They're taping from the top of the bar to the bar ends...


----------



## Bryan (Sep 19, 2004)

9-speed said:


> They're taping from the top of the bar to the bar ends...


Not really, the instructions are given as if your bar is already taped and you are adding the mirror. You unroll the tape a bit, install the mirror and then re-wrap that portion. I installed mine at the same time I re-taped my bars.


----------



## Bryan (Sep 19, 2004)

feathers mcgraw said:


> '52 Vincent Black Lightning...Richard Thompson!!

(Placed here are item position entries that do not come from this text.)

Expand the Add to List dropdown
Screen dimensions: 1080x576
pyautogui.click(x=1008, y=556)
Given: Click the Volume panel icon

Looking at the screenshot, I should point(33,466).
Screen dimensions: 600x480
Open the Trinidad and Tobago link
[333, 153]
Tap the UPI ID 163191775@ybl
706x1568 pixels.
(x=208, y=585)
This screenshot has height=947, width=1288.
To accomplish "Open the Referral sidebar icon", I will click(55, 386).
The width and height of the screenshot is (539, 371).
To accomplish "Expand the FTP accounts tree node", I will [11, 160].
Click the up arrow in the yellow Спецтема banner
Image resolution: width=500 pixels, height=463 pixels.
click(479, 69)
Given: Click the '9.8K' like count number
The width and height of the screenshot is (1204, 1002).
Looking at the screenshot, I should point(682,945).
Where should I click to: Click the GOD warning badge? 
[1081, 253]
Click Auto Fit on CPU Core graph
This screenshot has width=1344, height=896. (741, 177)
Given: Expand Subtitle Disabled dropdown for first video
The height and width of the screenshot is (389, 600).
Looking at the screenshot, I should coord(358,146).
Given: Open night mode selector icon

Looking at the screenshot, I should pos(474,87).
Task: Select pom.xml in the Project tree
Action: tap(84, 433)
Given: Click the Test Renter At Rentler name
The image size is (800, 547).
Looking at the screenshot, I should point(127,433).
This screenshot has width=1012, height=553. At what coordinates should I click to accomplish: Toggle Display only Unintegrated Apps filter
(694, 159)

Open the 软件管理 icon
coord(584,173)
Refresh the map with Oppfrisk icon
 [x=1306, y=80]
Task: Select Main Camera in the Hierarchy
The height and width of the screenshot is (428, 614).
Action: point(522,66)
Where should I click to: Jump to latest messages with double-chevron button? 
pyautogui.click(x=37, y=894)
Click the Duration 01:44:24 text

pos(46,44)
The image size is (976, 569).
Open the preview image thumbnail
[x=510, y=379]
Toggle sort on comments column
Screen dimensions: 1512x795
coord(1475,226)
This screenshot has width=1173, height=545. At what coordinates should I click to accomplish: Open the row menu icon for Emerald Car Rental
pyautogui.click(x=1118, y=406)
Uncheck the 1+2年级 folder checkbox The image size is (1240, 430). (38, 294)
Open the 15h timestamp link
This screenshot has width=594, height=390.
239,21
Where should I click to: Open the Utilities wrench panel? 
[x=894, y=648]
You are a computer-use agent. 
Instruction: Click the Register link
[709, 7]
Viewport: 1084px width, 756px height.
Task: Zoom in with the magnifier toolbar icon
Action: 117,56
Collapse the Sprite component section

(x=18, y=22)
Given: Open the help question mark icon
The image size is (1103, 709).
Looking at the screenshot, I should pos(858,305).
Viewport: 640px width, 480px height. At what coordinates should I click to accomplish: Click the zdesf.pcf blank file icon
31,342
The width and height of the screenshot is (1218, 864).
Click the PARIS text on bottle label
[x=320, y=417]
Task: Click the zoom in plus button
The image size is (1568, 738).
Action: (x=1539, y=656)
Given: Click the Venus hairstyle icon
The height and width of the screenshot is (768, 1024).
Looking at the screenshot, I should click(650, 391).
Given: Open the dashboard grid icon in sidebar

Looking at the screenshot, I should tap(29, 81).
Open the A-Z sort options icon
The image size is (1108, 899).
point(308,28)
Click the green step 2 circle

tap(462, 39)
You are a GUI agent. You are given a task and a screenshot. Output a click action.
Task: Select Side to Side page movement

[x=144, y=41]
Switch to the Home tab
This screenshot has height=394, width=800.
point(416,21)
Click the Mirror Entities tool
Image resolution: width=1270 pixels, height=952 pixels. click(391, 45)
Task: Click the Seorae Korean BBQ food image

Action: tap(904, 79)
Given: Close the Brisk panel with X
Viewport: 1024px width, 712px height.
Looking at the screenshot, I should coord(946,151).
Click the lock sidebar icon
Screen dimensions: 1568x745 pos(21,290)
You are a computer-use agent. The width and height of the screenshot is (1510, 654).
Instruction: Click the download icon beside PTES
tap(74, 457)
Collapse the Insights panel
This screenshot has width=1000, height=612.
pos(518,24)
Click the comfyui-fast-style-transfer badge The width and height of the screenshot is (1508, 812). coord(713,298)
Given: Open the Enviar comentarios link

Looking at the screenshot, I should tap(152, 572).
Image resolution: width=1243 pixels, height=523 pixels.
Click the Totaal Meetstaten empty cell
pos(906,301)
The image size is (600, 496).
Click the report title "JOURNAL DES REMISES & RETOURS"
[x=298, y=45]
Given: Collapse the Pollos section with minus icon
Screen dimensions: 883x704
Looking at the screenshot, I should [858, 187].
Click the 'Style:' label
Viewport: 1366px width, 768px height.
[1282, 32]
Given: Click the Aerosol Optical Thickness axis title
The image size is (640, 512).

Yep, same song, although I've never heard the Richard Thompson version. Im assuming that's the original?


----------



## PaulCL (Jan 29, 2000)

*riding in that area*



gray8110 said:


> Where all did you ride? I'd recognize the Soda Butte anywhere as my family has a cabin in Silver Gate. If you've got the pics, you should do a ride report.
> 
> My parents were just up there the last couple weeks. They said they ran into a few guys who had just ridden the from Tower to Cooke City. Some of the best riding in the country in those parts. It's a shame that the north side of Beartooth Pass is closed this year and I guess Dunraven is just opening for the first time in a couple years.


Just curious about road biking in the area. I'm early, but we just booked a trip to the Big Sky area for next summer. I was going to leave the road bike at home and rent a MTB. How's the road biking??


----------



## luvmybike (Aug 19, 2002)

*The Thompson is the original*



Bryan said:


> Yep, same song, although I've never heard the Richard Thompson version. Im assuming that's the original?


But Del and the boys do a great version.... Seen 'em many times.


----------



## TurboTurtle (Feb 4, 2004)

Bryan said:


> Not really, the instructions are given as if your bar is already taped and you are adding the mirror. You unroll the tape a bit, install the mirror and then re-wrap that portion. I installed mine at the same time I re-taped my bars.


I believe the point was that on a standard wrap you can't undo and redo that end. The end wrap is under the next one. It would have to be one that was started from the stem end. - TF


----------



## feathers mcgraw (Mar 15, 2002)

Bryan said:


> Yep, same song, although I've never heard the Richard Thompson version. Im assuming that's the original?


What???? I haven't heard the cover, but the original is amazing. The most incredible acoustic work.


----------



## fbagatelleblack (Mar 31, 2005)

*You're No Geek!*



Bryan said:


> I didn't want to wear a helmet mirror... But then again Im a proud Fred, so any mirror is pretty cool to me.


Sorry my friend; You cannot join the illustrious ranks of geeks or Phreds until you proudly sport that mirror on your helmet where it belongs. Also, that frame looked suspiciously non-ferrous... no Phredliness there, I'm afraid.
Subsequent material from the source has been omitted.